I think Revelations rubbed me the wrong way because it comes right after Brotherhood, and I’m still put off by Lucrezia and her treatment, as well as Lucy’s death at the end of that game. I didn’t have time to mention it last review, but Brotherhood also turned Ezio into a sex offender. We see that he and a woman named Christina used to love each other, only for Ezio to eventually pretend to be her husband and trick her into making out with him. She is understandably upset by this and tells him she never wants to see him again—but the next time we see her, she’s been mortally injured through unexplained means and dies in Ezio’s arms while proclaiming she still loves him. Lucy’s death was also pretty awful. Originally, she was introduced as an Assassin double agent who had infiltrated the Templars. In a Revelations DLC, however, we learn that she’s actually a triple agent. Juno forced Desmond to kill her for being an actual Templar. Both Christina and Lucy were fridged, but the explanation that Lucy had to die for being a Templar is such bullshit. Altaïr and another Assassin in a later game both fall in love with Templars and start families with them. Lucy and Desmond clearly liked each other, and it’s obvious that Lucy’s feelings for him were genuine. Her character was well-written and interesting, and killing her off was a mistake.

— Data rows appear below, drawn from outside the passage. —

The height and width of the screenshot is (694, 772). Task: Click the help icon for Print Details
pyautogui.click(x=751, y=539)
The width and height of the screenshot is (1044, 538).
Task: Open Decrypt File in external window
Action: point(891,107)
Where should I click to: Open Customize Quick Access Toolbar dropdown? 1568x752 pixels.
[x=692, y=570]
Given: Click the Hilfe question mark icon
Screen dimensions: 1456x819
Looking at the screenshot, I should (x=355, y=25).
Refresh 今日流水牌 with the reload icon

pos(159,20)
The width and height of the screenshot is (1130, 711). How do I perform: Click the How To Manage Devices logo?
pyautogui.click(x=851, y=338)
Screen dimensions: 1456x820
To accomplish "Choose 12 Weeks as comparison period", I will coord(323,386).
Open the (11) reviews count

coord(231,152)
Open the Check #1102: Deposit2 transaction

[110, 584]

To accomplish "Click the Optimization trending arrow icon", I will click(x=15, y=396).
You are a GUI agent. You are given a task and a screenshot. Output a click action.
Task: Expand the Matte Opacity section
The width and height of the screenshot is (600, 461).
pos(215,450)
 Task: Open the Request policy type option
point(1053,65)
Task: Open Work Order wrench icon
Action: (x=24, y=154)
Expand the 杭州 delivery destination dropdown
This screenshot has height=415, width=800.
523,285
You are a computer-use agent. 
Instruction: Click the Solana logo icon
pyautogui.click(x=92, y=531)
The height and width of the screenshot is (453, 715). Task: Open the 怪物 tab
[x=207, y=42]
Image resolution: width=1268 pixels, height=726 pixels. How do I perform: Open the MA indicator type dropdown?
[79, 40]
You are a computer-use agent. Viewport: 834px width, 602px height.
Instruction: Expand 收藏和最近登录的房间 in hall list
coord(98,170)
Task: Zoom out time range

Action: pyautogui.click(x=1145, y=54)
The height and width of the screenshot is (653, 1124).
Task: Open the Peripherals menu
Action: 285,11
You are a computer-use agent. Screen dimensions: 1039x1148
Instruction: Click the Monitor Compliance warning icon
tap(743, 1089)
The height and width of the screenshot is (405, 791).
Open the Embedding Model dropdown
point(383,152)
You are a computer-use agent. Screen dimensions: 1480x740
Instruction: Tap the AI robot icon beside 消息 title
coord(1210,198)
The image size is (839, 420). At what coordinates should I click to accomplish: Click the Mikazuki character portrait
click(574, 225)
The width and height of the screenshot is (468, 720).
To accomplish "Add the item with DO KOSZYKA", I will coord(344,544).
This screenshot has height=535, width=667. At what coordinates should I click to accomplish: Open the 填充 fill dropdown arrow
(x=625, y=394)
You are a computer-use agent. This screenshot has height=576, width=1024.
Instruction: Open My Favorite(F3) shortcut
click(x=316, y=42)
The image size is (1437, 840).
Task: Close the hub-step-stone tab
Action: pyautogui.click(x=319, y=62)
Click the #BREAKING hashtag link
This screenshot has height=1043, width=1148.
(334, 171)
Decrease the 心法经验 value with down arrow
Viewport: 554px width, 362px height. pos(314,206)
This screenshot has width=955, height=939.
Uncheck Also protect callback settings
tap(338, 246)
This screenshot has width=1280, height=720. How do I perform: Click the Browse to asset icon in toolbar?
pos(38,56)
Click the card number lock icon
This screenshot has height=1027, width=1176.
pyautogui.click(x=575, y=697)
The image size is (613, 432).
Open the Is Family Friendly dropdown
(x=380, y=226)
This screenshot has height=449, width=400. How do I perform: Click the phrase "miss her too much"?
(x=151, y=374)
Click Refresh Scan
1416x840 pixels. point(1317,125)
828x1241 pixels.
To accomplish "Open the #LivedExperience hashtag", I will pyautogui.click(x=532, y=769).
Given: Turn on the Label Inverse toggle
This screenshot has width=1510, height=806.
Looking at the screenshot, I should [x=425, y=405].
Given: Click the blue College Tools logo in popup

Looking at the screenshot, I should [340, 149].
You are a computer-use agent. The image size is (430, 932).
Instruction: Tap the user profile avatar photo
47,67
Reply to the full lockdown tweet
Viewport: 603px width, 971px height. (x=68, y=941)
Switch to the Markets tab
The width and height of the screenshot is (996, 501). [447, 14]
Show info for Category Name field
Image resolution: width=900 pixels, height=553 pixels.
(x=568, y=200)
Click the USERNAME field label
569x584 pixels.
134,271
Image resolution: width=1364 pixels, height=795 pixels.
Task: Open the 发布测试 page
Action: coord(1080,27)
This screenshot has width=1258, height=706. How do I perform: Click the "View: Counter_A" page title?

My other main problem with the story in Revelations is Ezio’s actions near the end. Like all Assassins, he follows a creed that forbids him from taking innocent lives. He breaks that creed on a large scale. In order to distract the Templars to perform an assassination, Ezio causes a giant explosion in the middle of a town. A whole bunch of innocent villagers die from smoke inhalation. Ezio was even warned ahead of time by a local that setting off the explosion was a bad idea, and he did it anyway. He wasn’t worried about any potential casualties beforehand, and he certainly didn’t seem to care afterward either. Much like Ezio’s treatment of Christina, I feel like the outcome here was the result of bad writing. If you murder any civilians throughout the game, a warning pops up to tell you that Ezio didn’t kill civilians and that desynchronization between him and Desmond is imminent. Ezio’s character escapes the explosion fairly quickly and then leaves the town behind, so the fallout of his actions here don’t happen on screen. I can only conclude that the story turned him into a murderer of innocents on accident. All the same, though, it’s now part of the Assassin’s Creed canon and a glaring unaddressed flaw on Ezio’s character. At least when Christina got mad at him, he had the good grace to look guilty.
All of these problems are a shame, because without them, Revelations would be fine as a game. It introduces a few more mechanics and fighting styles, and the optional assassination missions are fun. We get a bit of an engaging history lesson on Suleiman I and his rise to power throughout the story. The game also reintroduced us to Altaïr and showed us more about his life. If Brotherhood had done a better job with its characters, I am absolutely sure that I would have liked Revelations a lot more than I did. Maybe I’ll replay it in the future once more time has passed. For now, though, I’m just happy to finally be able to start Assassin’s Creed III.